• **Problem**: Format the records as a JSON list of strings, one string per line and blank lines omitted, starting at the line containing "Given: Switch to" and ending at the last line of the records. Leave the pictures out of the list.

• **Input data**:
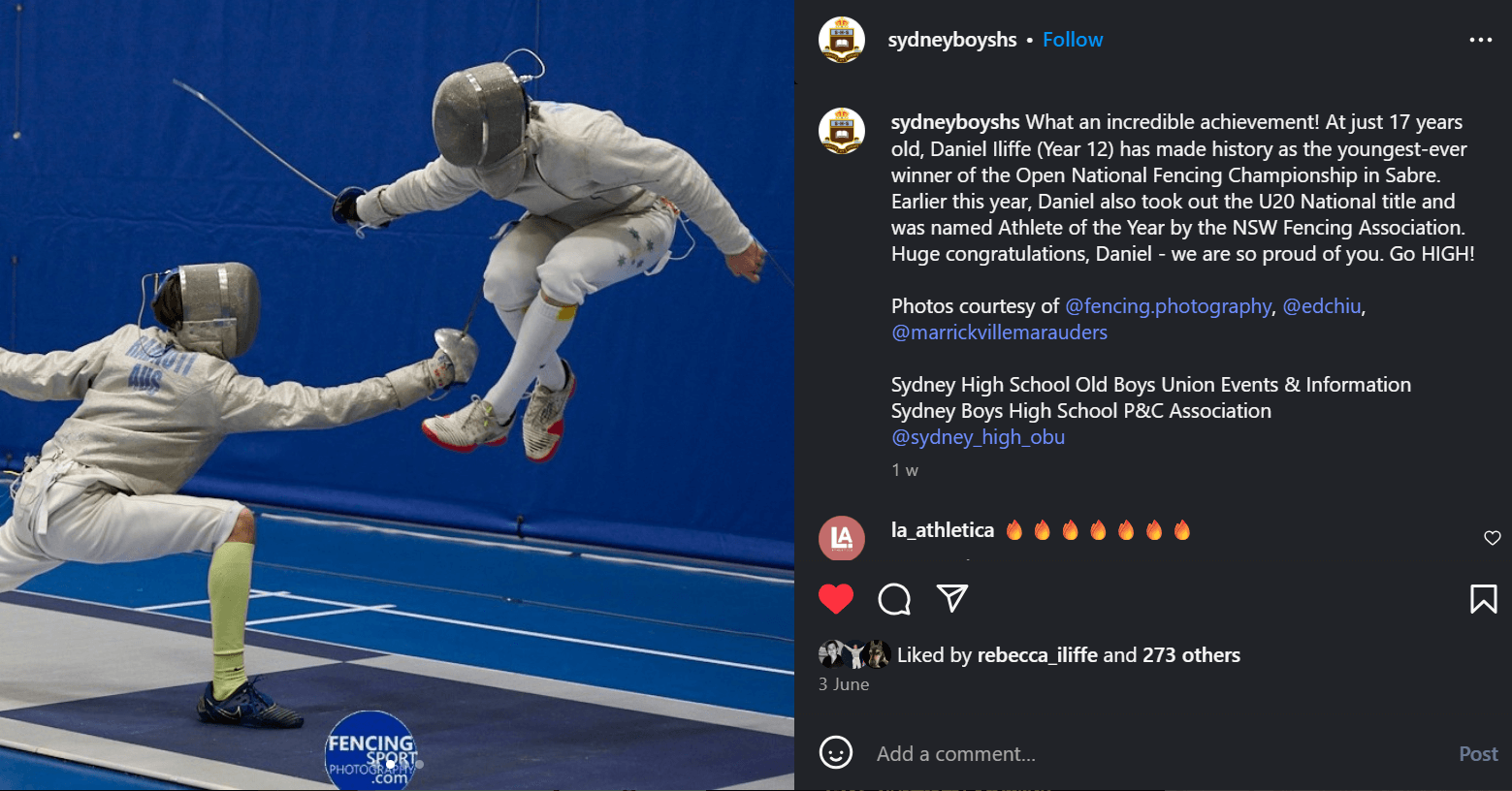Open the emoji picker smiley icon
This screenshot has height=791, width=1512.
tap(836, 753)
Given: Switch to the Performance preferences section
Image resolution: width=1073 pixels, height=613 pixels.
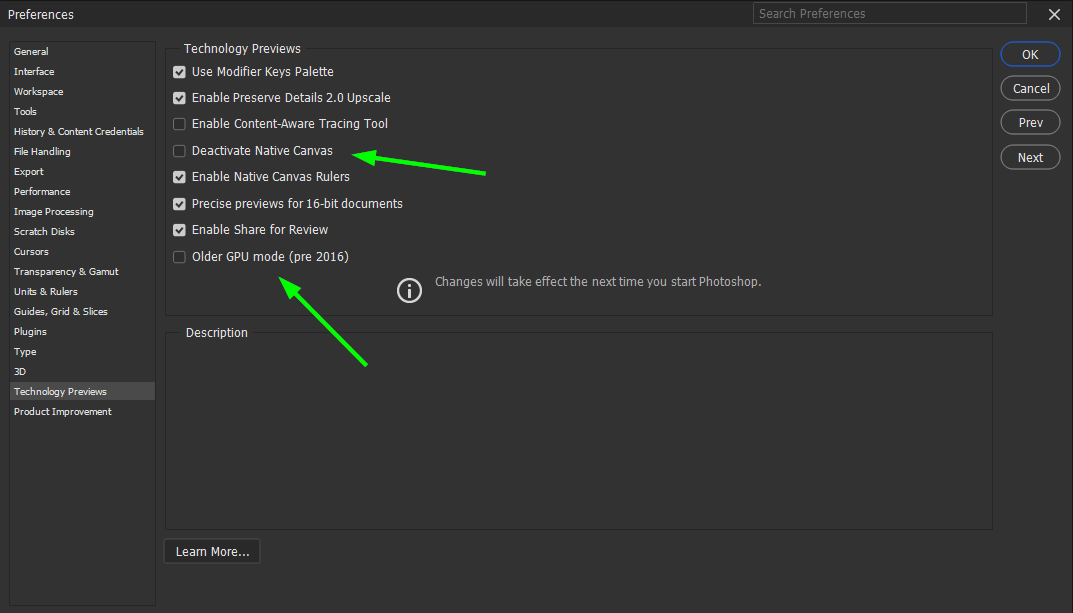Looking at the screenshot, I should coord(42,191).
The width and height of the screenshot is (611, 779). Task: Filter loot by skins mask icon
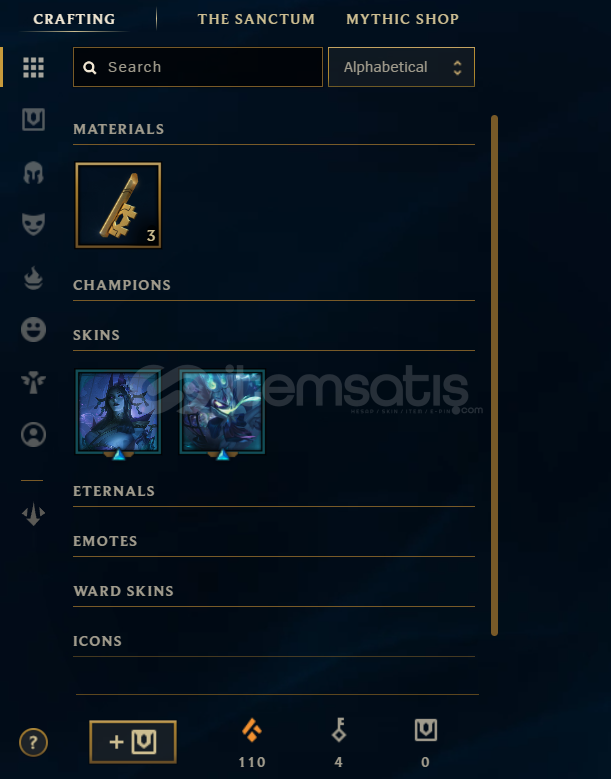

• **Answer to this exercise**:
[
  "Given: Switch to the Performance preferences section",
  "Image resolution: width=1073 pixels, height=613 pixels.",
  "Looking at the screenshot, I should coord(42,191).",
  "The width and height of the screenshot is (611, 779). Task: Filter loot by skins mask icon"
]